Le contre-maître canonnier était l'individu couché par terre. Sa pipe cassée dans sa bouche avait allumé (car tout abruti qu'il était, il fumait encore) des mèches qu'on tenait amorcées pour les canons. La négligence de cet ivrogne avait alimenté ce lent et étouffant brasier de plusieurs centaines de ces mèches; elles causaient donc l'effroyable fumée qui avait mis tout le vaisseau en révolution. Le seul danger qu'il y eût réellement était leur proximité de la poudre.

– Envoyez des hommes! criai-je.

À ce moment, Aston parut.

– Ne descendez pas, mon ami, envoyez-moi de l'eau, beaucoup d'eau, et dans quelques secondes tout sera fini.

Aston jeta sur moi le premier baquet d'eau, en disant:

– Vous êtes tout en feu!

Mes cheveux et ma chemise brûlaient. Cette aspersion saisissante, jointe à la fumée, me renversa, et je tombai sans mouvement aux pieds d'Aston qui était descendu. Il me remplaça.

L'air frais me rendit à la vie. L'incendie était éteint, la joie et le calme avaient reparu.

Le capitaine m'envoya l'ordre de monter sur le pont.

Mes traits noircis par la fumée, mes cheveux et mes sourcils brûlés, mes vêtements en désordre, ou plutôt en lambeaux, donnaient à ma personne un extérieur si diabolique que j'avais l'air d'un démon nouvellement arrivé des enfers. Tous les officiers sourirent, mais ils parurent sincèrement louer mon sang-froid et mon courage. Je dis, ils semblèrent, car il n'est point dans les habitudes de la marine d'en exprimer davantage. Me remercier eût été s'adresser à eux-mêmes une réprimande, ils ne me dirent donc rien. Le capitaine me fit donner des soins et un second poulet!
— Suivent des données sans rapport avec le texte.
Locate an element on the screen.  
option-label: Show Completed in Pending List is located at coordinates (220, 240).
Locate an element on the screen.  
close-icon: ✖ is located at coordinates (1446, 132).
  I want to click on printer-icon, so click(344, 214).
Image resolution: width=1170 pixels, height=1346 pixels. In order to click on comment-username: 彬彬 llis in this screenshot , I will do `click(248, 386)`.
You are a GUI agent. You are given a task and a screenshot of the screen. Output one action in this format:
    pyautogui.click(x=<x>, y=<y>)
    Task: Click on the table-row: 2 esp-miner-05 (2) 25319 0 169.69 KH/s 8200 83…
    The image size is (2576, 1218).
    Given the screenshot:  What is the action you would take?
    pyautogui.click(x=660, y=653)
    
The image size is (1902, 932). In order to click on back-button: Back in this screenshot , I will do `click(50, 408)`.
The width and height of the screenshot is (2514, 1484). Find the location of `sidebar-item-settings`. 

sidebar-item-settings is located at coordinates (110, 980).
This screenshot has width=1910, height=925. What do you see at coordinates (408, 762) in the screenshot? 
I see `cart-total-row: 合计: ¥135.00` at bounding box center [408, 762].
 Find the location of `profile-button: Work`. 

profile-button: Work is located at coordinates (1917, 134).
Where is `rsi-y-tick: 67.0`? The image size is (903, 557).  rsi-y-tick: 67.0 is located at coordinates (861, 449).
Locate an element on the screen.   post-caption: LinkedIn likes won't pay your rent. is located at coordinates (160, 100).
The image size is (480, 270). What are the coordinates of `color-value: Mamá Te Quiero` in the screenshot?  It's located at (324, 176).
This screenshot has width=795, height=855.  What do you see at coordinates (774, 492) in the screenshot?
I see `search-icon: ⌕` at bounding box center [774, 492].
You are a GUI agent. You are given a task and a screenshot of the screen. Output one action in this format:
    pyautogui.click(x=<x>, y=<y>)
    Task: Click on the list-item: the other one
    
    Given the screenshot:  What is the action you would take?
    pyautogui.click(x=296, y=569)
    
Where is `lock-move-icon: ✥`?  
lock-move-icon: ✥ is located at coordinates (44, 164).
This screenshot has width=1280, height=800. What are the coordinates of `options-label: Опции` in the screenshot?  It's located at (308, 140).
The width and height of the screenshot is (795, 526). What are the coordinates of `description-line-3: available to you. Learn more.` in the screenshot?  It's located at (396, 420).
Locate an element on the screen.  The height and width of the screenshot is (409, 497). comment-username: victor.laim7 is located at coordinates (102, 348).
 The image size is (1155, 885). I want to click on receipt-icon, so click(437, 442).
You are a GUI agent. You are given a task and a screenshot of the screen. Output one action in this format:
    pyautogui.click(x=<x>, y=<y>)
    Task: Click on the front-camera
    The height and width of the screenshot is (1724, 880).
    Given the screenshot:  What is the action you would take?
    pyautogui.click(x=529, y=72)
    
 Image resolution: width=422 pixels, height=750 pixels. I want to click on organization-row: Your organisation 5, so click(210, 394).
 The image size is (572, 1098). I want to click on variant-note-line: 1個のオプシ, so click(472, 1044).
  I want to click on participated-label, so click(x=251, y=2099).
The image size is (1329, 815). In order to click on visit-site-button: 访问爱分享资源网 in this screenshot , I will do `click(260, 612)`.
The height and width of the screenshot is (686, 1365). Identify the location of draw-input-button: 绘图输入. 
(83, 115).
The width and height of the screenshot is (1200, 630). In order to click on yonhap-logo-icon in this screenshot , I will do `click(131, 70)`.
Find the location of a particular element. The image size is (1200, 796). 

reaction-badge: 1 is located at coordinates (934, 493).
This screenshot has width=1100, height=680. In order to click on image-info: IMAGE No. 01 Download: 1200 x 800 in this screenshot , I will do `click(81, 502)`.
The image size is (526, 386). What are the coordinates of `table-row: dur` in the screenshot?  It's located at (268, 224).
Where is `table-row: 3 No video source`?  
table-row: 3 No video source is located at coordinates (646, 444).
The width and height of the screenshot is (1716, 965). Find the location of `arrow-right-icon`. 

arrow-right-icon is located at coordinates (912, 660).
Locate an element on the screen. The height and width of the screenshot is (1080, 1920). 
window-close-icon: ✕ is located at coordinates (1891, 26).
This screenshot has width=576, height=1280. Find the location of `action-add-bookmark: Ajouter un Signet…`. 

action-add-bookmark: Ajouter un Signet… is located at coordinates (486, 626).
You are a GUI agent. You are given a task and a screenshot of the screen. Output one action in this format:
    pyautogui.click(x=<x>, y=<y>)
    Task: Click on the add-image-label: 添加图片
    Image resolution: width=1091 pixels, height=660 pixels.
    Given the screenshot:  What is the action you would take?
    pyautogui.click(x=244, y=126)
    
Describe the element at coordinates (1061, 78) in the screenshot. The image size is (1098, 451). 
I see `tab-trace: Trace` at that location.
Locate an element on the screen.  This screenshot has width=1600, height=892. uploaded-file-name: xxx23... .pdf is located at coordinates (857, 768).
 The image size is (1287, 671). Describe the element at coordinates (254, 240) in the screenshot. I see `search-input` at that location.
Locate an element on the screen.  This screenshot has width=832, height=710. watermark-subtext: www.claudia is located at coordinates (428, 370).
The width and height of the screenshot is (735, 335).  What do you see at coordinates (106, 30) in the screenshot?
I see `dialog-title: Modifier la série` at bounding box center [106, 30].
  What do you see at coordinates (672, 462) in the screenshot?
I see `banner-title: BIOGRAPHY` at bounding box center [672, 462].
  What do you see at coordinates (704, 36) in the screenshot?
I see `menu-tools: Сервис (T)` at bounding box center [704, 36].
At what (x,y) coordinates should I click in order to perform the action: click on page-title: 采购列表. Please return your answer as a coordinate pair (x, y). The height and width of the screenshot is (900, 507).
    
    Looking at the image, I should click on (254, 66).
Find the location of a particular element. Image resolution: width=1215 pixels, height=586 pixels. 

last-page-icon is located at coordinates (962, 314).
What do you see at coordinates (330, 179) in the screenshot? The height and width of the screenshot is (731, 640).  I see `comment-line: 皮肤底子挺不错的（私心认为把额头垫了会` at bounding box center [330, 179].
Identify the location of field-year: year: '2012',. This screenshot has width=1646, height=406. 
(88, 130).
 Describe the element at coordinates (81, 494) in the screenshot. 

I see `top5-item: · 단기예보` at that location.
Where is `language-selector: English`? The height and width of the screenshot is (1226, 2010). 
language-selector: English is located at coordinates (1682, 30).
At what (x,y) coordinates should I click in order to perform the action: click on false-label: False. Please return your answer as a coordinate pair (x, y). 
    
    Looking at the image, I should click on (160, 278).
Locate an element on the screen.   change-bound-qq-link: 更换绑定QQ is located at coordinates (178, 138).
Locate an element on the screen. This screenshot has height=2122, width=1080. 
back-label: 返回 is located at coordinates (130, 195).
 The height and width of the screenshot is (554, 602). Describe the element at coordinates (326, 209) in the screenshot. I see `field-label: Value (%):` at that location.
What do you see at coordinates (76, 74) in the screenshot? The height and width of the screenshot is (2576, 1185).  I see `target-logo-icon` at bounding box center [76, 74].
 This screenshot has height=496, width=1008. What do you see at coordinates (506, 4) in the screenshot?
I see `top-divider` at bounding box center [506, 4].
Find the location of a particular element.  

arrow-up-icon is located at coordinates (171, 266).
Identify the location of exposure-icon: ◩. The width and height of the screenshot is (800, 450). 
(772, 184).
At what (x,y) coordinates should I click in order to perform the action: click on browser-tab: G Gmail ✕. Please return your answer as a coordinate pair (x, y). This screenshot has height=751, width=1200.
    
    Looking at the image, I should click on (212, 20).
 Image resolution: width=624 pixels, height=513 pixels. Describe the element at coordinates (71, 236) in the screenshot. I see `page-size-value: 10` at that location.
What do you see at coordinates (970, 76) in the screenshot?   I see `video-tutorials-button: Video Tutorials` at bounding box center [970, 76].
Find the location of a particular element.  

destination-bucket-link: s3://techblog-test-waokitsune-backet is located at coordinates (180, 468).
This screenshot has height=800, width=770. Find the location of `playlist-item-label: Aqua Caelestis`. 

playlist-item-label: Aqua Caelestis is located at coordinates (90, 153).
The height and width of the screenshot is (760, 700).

L'impression produite par l'opportunité de mon secours ne s'effaça pas aussi promptement que le souvenir de mon impétueuse attaque contre le vaisseau malais, et j'eus le loisir, sans craindre les reproches, de paresser pendant des journées entières. Si, par habitude, on revenait aux anciennes exigences, aux anciennes épithètes de lâche, de paresseux, je riais d'un air dédaigneux, et les officiers prenaient ma défense en disant: – En vérité, ce pauvre garçon mérite un peu de repos et beaucoup d'indulgence.